In the following example, we update the file's modification time from a dependency on a configuration file named templates.conf:

struct stat conf_info;
char* conf_file = server_root_relative(r->pool, "conf/templates.conf");
if (stat(conf_file, &conf_info) == 0) {
  ap_update_mtime(r, conf_info.st_mtime);
}
ap_set_last_modified(r);

void ap_set_last_modified (request_rec *r)

This method is used to set the Last-modified header using the value of r->mtime. If mtime is in the future, the header field will not be modified. This function should be called whenever you are serving static files or server-side include files and want the client to be able to cache the document contents locally. You might also want to use this function, in conjunction with ap_update_mtime(), if you are creating documents from database records and have some sort of timestamp in the records that enables you to determine when the data was last changed.

ap_set_last_modified(r);

See also ap_update_mtime().

int ap_meets_conditions (request_rec *r)

As described in Chapter 9 in "The Apache::File Class," the ap_meets_conditions() function is used to implement "conditional GET" semantics.
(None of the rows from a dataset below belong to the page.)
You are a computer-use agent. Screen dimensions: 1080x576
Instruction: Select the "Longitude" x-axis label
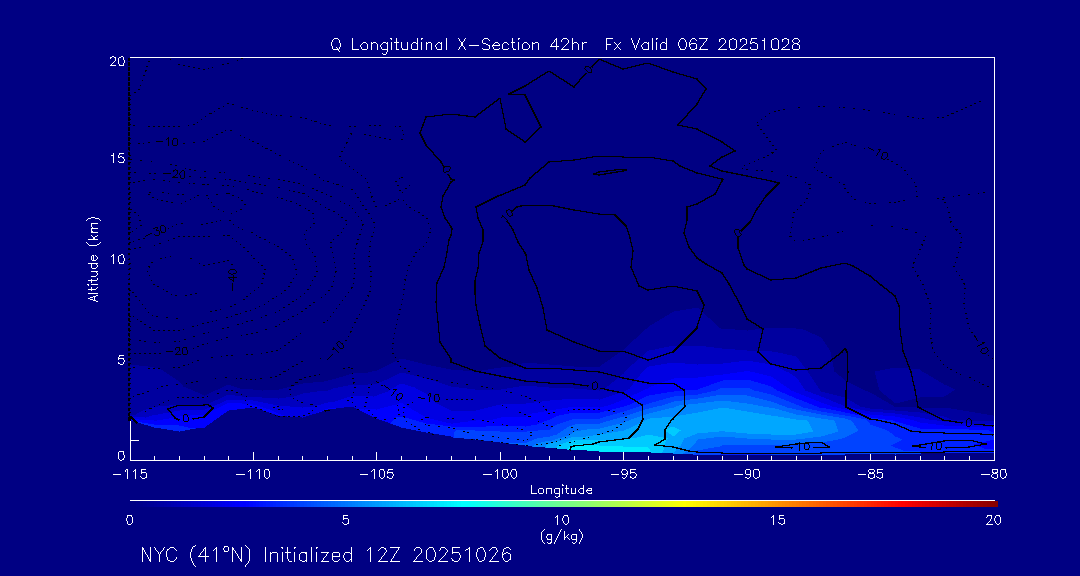[x=561, y=490]
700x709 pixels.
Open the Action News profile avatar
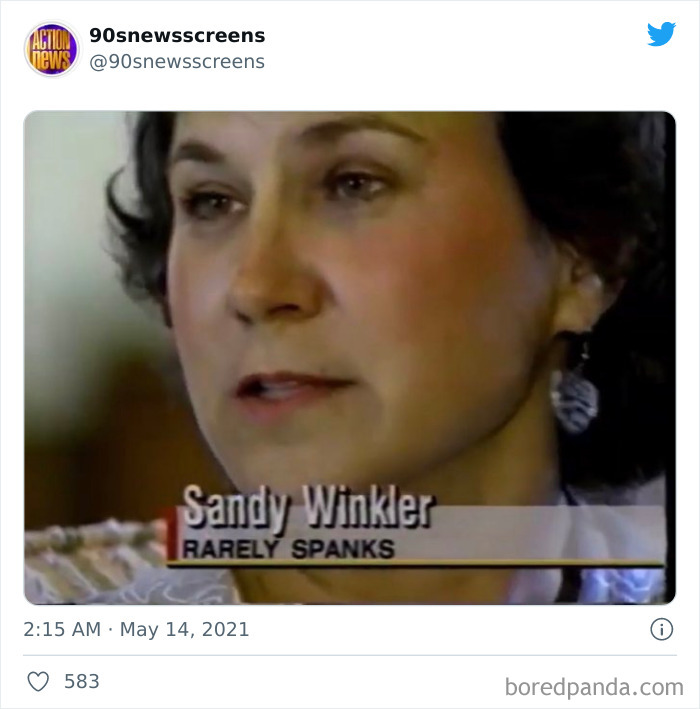pos(52,49)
if((rc = ap_meets_conditions(r) != OK) {
   return rc;
}

int ap_discard_request_body (request_rec *r)

Also described in Chapter 9, this utility function is used to throw away the request body.

if((rc = ap_discard_request_body(r) != OK) {
   return rc;
}

long ap_send_ fd (FILE *f, request_rec *r)

The ap_send_ fd() function sends the contents of the file pointed to by FILE* to the client and returns the number of bytes transmitted. This is a useful way to return a file to the client if you don't need to modify it on the fly. In this example, we open the file requested by the URI using the ap_pfopen() call. If successful, we send its contents, then close the file.

FILE *f = ap_pfopen(r->pool, r->filename, "r");
if (f == NULL) {
   return NOT_FOUND;
}
ap_send_fd(f, r);
ap_pfclose(r->pool, f);

long ap_send_ fd_length (FILE *f, request_rec *r, long length)

This function works like ap_send_fd(), but only length bytes of data are sent. If you pass a negative value for length, the entire file will be sent, which, in fact, is what ap_send_fd() does internally. The function result is the number of bytes sent, or -1 if an error occurred before any bytes could be sent.